California may be famous for its beaches, but what really defines the state's geography are its many mountain ranges (and I'm not just saying that because the Sierra Club took its name from one of them). Last Friday, President Obama permanently protected one of those mountain ranges -- the San Gabriels that bound Los Angeles to the north and east -- by designating almost 350,000 acres of the Angeles National Forest as our newest national monument.
At a time when the U.S. Congress has all but abdicated responsibility for protecting public lands, designations like this one are crucial to protecting treasured landscapes before it's too late. Although it's his thirteenth monument designation, the San Gabriel Mountains National Monument is only President Obama's third designation of an extensive natural landscape. The previous two were Rio Grande del Norte and Organ Mountains-Desert Peaks National Monuments, both in New Mexico. (At 490,000 square miles, last week's much-needed expansion of the Pacific Remote Islands Marine National Monument is by far Obama's biggest designation, but you can't really call it a landscape.)
But the San Gabriel Mountains National Monument stands out for another reason: These magnificent mountains rise above one of the most diverse metropolitan areas in the United States (and the second most populous). That means they can provide much-needed natural open space and outdoor recreation opportunities for Angelenos and other Southern Californians. The Sierra Club was founded on the principle that people can benefit from getting closer to nature.
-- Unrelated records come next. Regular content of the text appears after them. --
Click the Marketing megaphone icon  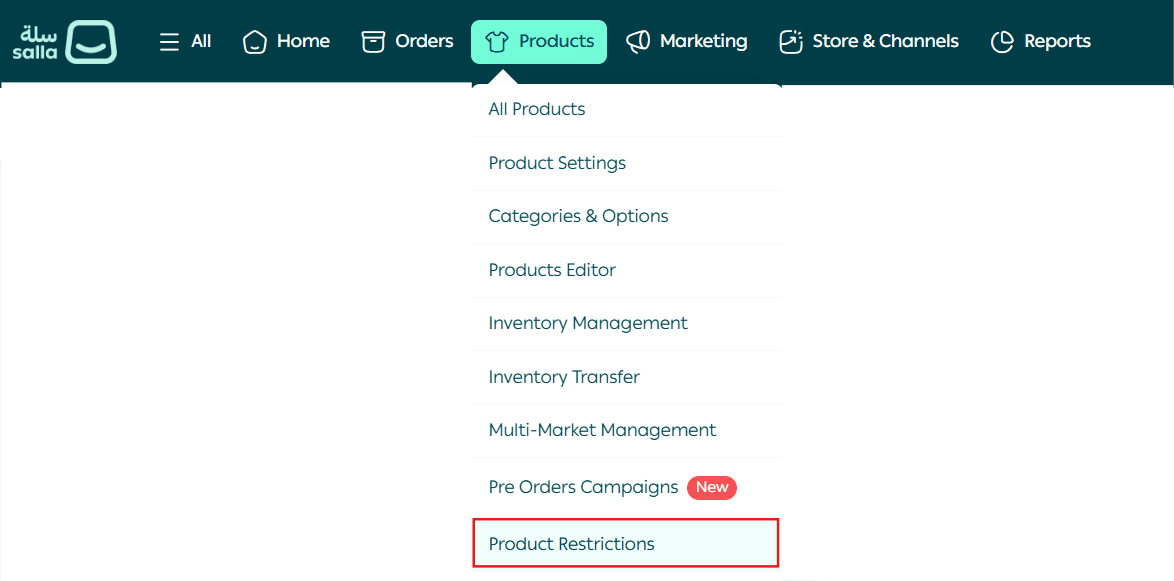(x=638, y=42)
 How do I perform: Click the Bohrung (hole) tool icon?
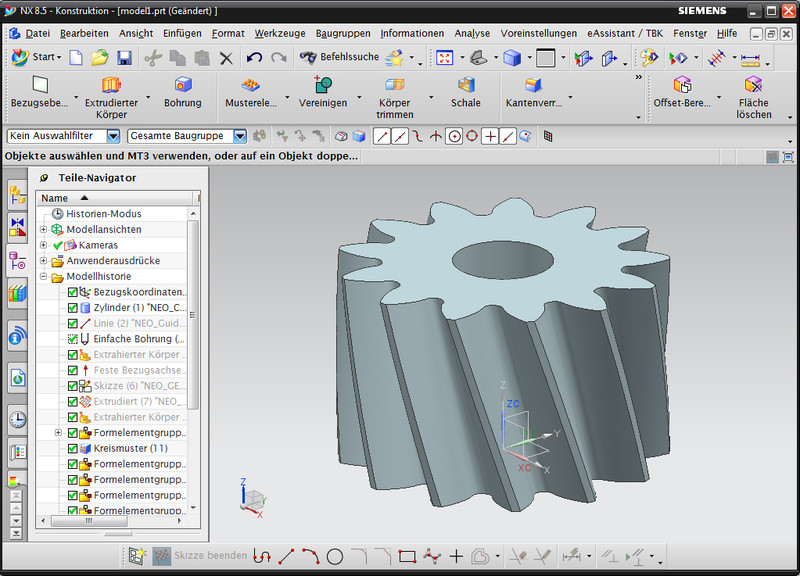(x=182, y=86)
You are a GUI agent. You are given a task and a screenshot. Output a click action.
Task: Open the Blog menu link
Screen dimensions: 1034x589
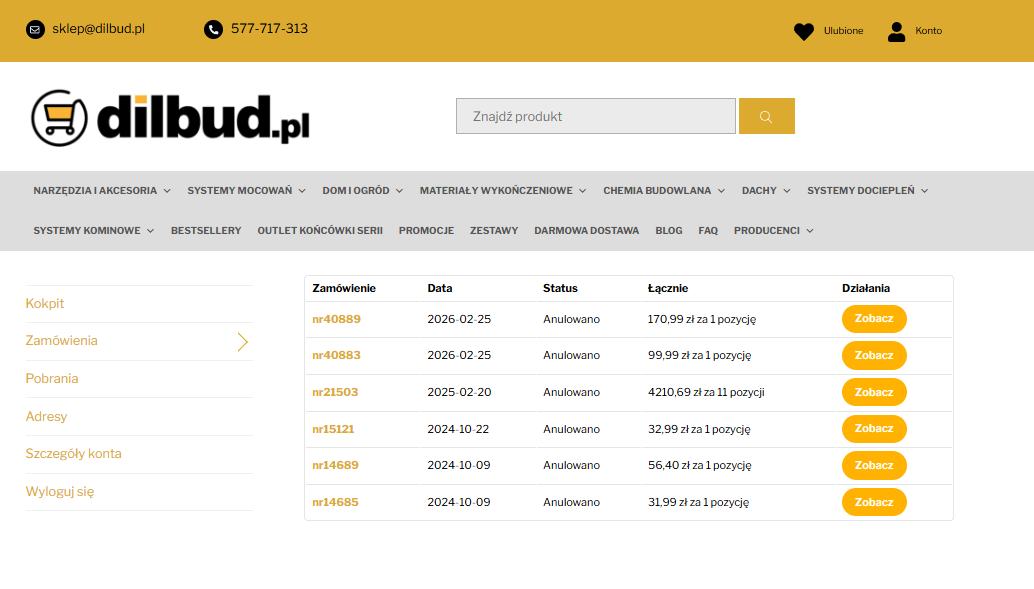point(669,231)
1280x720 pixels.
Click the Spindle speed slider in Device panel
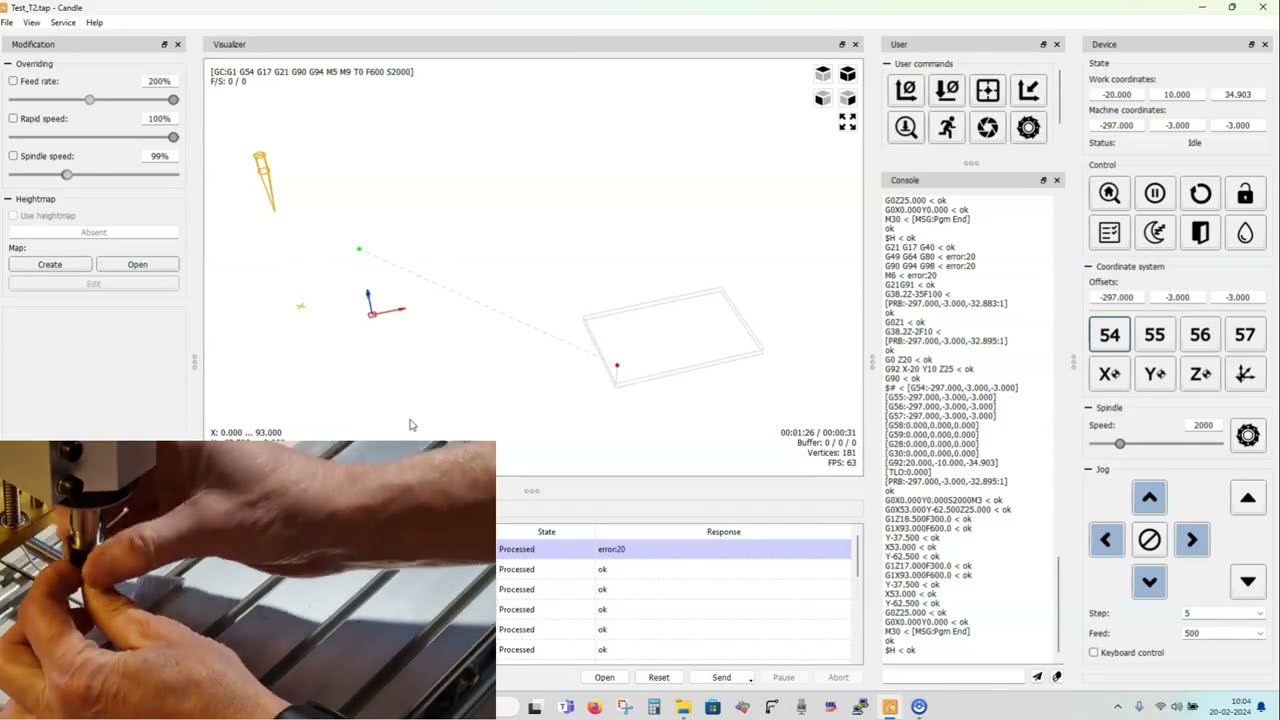[x=1155, y=444]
Sometimes, that means bringing nature closer to the people -- in this case, at least 15 million people, who live less than 90 minutes away.
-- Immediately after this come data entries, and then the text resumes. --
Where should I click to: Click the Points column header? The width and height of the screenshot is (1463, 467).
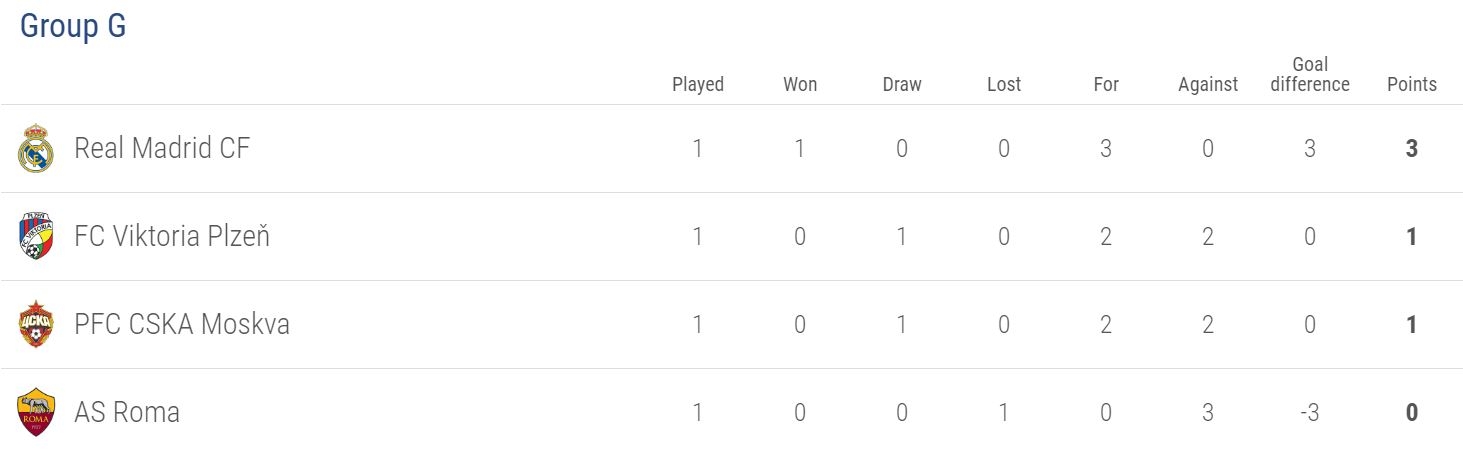point(1412,84)
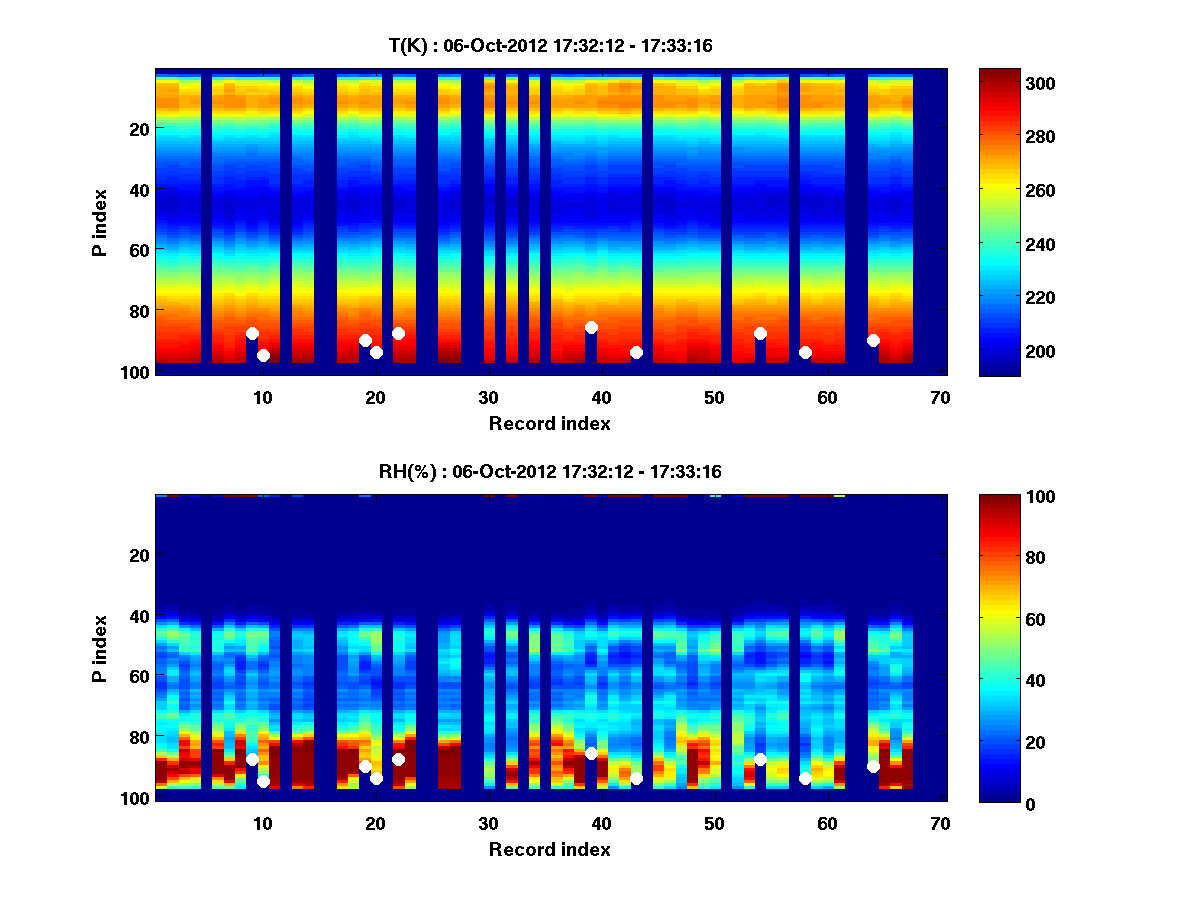
Task: Select white marker at record 43 in temperature plot
Action: (636, 352)
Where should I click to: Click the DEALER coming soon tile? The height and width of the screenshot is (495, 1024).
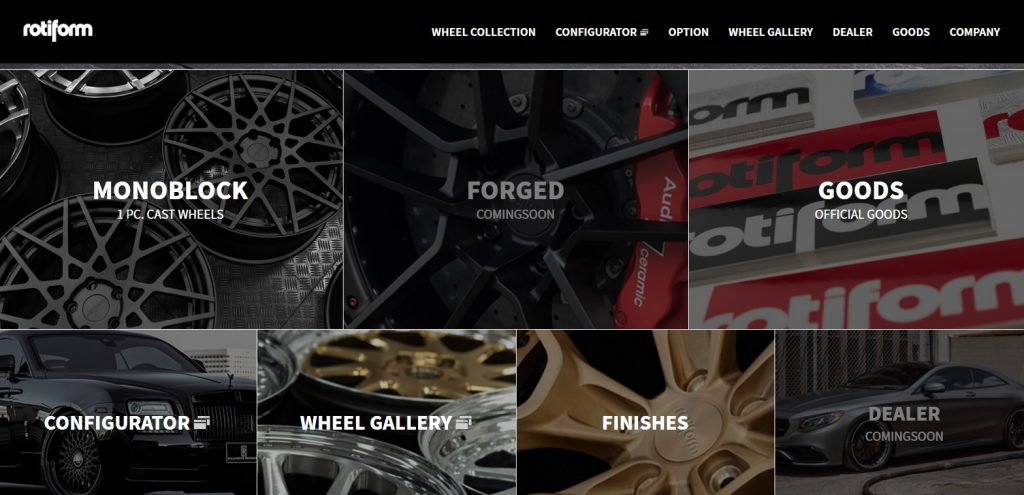pos(899,413)
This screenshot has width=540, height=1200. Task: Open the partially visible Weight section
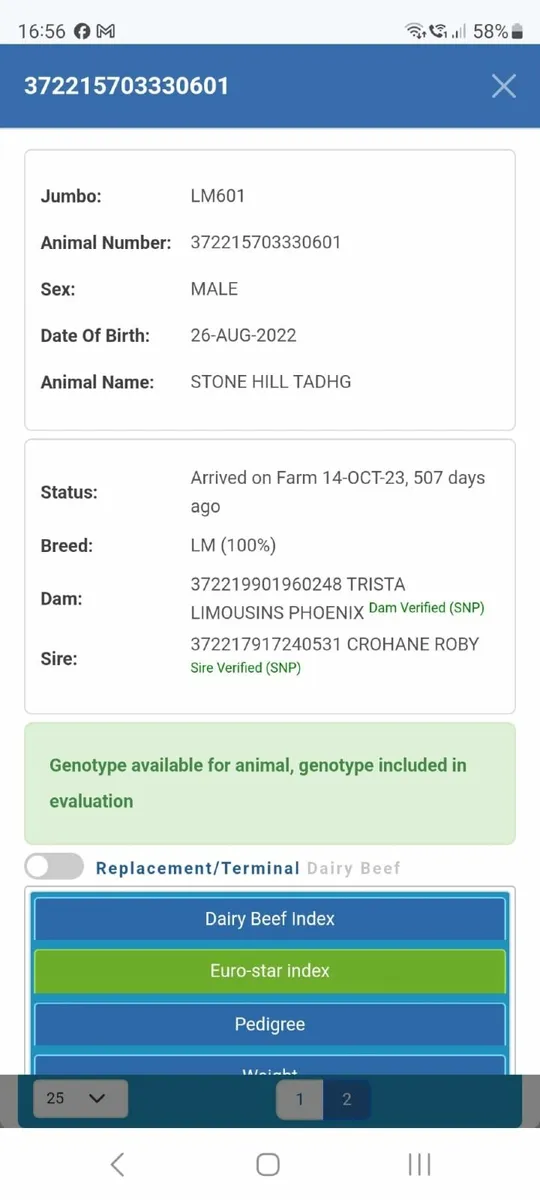[x=270, y=1067]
Although the Antiquities Act has given presidents the authority to make national monument declarations since 1906, the real power to save landscapes like the San Gabriels comes not from the White House but from locally based grassroots campaigns. In this case, San Gabriel Mountains Forever (a coalition that includes the Sierra Club) devoted years to building community support, including public meetings, thousands of public comments, letters, and postcards. Last week, all that work paid off.
But our work isn't finished yet. We still have important, critically endangered public lands, such as the Grand Canyon Watershed and Greater Canyonlands that deserve permanent protection, and those of us who love wild places won't rest until that happens. Today, though, let's take a moment to congratulate the people of Los Angeles on their brand new national monument and thank President Obama for making it official.